On the surface, America’s economy looks like it’s booming. On the average, a total of 200,000 new jobs open every month; that’s more than 2 million employment opportunities in a year. Not to mention, the stock exchange seems to be doing very well despite some hiccups and is expected to close strong by the end of 2018.
But are we seeing the whole picture? During the recently concluded National Concrete Masonry Association’s mid-year meeting in Chicago, economists and real estate experts pointed out a key indicator of U.S. economy: the cement industry or more particularly, the real estate industry.

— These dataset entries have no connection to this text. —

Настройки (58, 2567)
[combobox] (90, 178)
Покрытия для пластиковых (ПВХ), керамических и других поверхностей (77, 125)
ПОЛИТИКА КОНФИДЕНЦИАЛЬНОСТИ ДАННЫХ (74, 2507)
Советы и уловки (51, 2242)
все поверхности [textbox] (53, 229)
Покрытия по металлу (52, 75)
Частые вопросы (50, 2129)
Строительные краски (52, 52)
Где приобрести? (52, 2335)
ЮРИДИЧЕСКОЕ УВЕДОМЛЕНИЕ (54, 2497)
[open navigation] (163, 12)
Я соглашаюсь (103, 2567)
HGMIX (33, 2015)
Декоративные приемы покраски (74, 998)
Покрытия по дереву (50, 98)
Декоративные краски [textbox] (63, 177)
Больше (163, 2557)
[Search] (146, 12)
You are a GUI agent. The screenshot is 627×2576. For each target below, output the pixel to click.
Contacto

The foundation of the U.S. economy
Forbes reported that Portland Cement Association Senior President and Chief Economist Ed Sullivan, who was also one of the event’s keynote speakers, said that the American economy can be seen in two ways based on the real estate climate.
On one hand, an employment boom could mean a significant increase to household formation. As more people get hired, it also means that more homes would be needed to accommodate the new workforce.

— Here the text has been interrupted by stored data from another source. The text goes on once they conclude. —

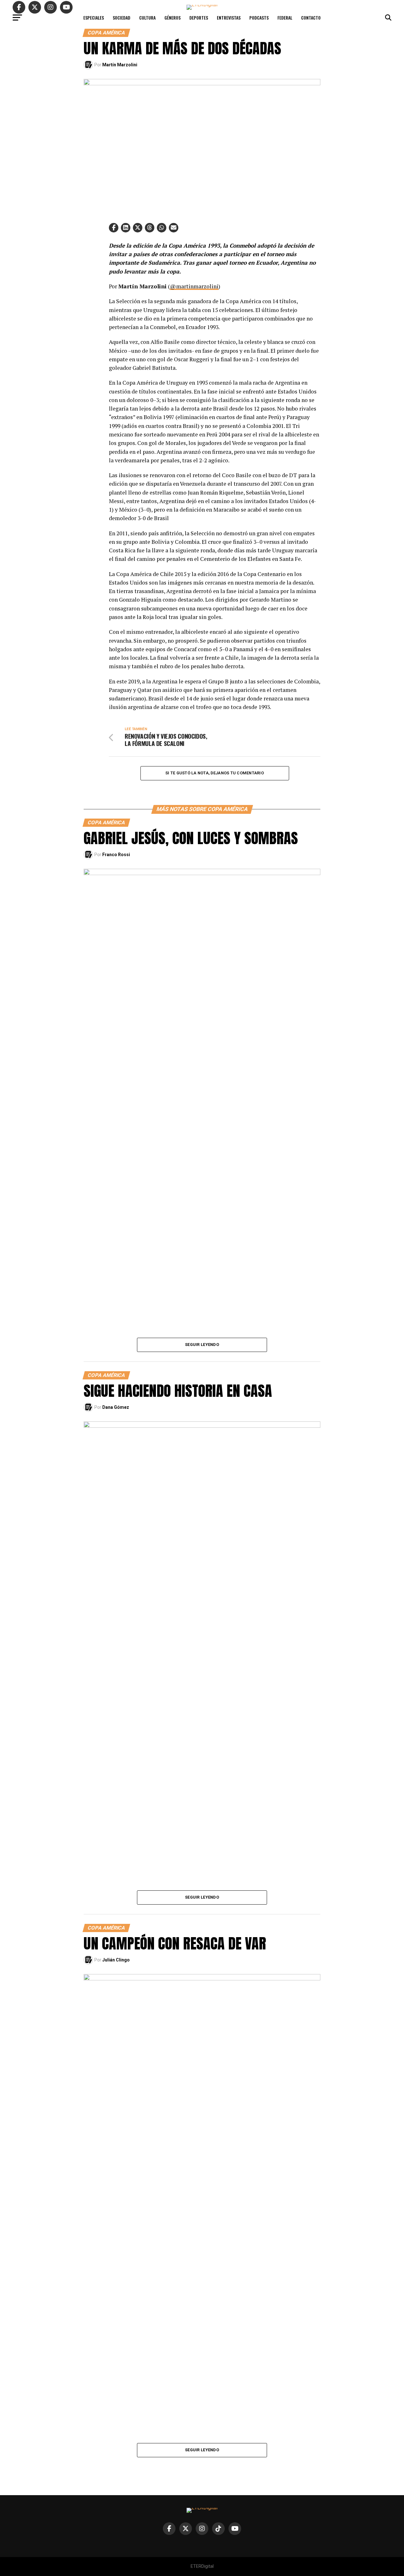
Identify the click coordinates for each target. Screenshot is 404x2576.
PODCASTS (259, 17)
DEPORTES (198, 17)
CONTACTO (311, 17)
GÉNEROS (172, 17)
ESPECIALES (93, 17)
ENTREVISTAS (229, 17)
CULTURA (147, 17)
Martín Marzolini (119, 64)
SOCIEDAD (121, 17)
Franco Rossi (116, 854)
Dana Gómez (115, 1407)
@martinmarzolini (194, 286)
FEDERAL (284, 17)
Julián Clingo (116, 1959)
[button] (113, 227)
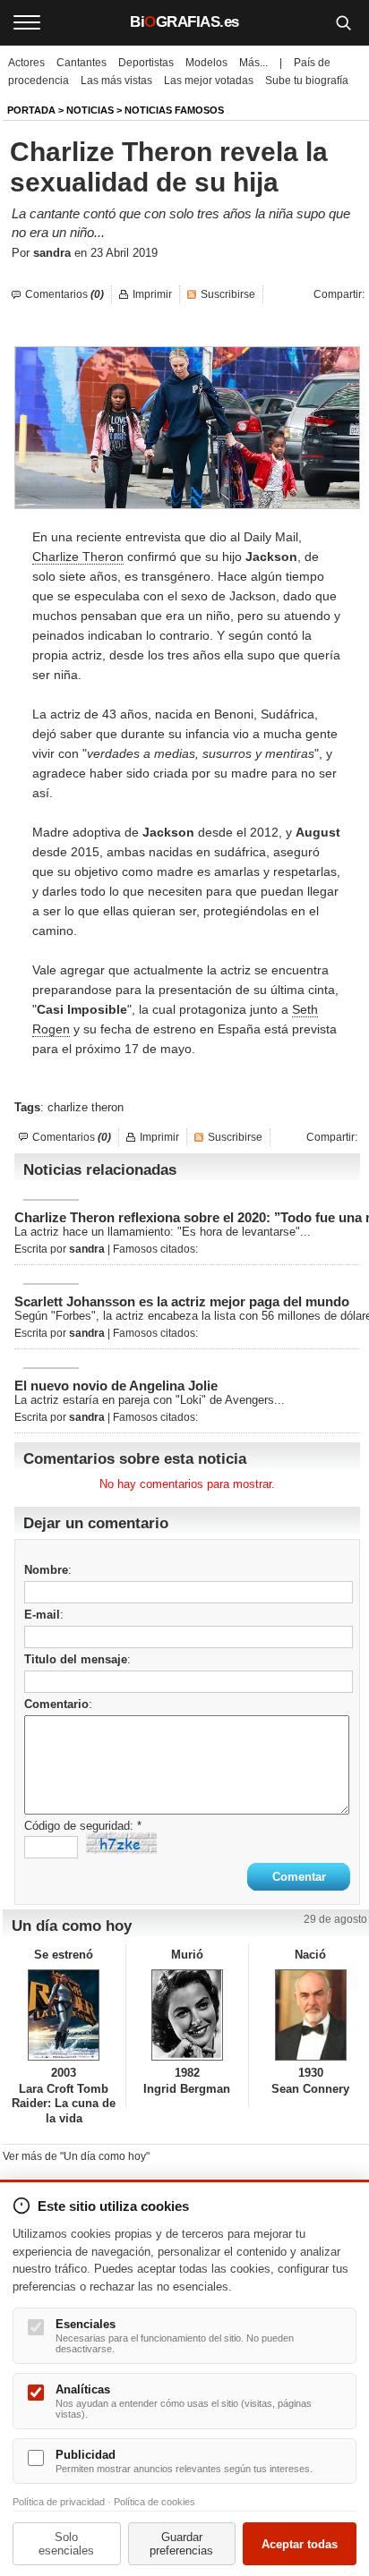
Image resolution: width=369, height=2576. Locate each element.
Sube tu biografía (306, 80)
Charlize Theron (78, 556)
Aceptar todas (300, 2544)
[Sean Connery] (310, 2015)
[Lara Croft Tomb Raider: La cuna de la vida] (64, 2015)
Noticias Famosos (174, 110)
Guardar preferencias (181, 2543)
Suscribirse (228, 294)
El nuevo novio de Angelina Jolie (116, 1385)
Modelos (206, 62)
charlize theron (85, 1107)
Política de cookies (154, 2501)
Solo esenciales (66, 2543)
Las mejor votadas (208, 80)
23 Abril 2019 (124, 252)
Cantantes (81, 62)
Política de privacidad (59, 2501)
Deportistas (146, 62)
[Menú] (27, 22)
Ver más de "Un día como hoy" (76, 2156)
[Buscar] (343, 22)
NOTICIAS (90, 110)
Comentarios (64, 294)
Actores (26, 62)
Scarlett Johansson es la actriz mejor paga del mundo (181, 1301)
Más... (253, 62)
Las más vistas (116, 80)
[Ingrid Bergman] (188, 2015)
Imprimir (152, 294)
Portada (31, 110)
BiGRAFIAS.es (184, 21)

On the other, the rise of the federal deficit, which is projected to reach $1 trillion in the next three years, is keeping real estate prices up. This indicates acquiring a home, especially for single-home users, could be difficult in the long run and affect the economy as a whole.
Another major factor as well is President Donald Trump’s immigration policy, which has impacted the skilled and unskilled labor force, affecting the real estate industry as well.
“The economy’s good right now. These numbers [new jobs] lead to [the] household formation, which boosts residential development,” Sullivan said. “Skilled and unskilled labor is getting scarce. The administration’s immigration policy of forcing unskilled labor out of the country hikes inflation. Give these stressors time to percolate, and there’s going to be an impact later on. You’ll have to pay. Wage gains will start to accelerate, and driving the jobless numbers from 3.8 percent to 3.5 percent will have a much larger impact on wages then what we’ve seen so far.”
When it comes to cement, Sullivan shared that the utilization of the said ingredient is anticipated to increase from 97 million metric tons to more than 100 million every year until the year 2022.
Now on property purchase, the meeting also painted a very specific picture. The rise of jobs and (still) low mortgage rates make it easier and affordable for individuals to buy single-family buildings.
The millennial market is a different scene. Debt is a problem for most millennials, and the lack of skilled workers could mean less housing by around 100,000 every year, causing a decrease in single-family houses’ growth rates until the year 2022.
Also, office buildings could be a whole different matter altogether, with Sullivan noting that at least one-fifth of available jobs in the U.S. in offices. This could mean a demand for more non-residential buildings needed to make way for more office spaces. Aside from workspaces, lifestyle buildings to complement the business scene could also boost this real estate subsector.
Trump’s infrastructure plan
During his campaign, President Trump promised the construction of more infrastructures to address the country’s needs. This sounded like a very good deal then, only to be revealed that most of the cost would be shouldered by every state.
“Eighty percent of the infrastructure cost falls on states and local governments already burdened by debt. The plan sounds attractive, but when you consider it relies on states, the likelihood it will generate $1.5 million in new infrastructure improvements is remote,” Sullivan said.
If the indications remain true, the real estate sector will feel a rise until the year 2020 but might go downhill from there.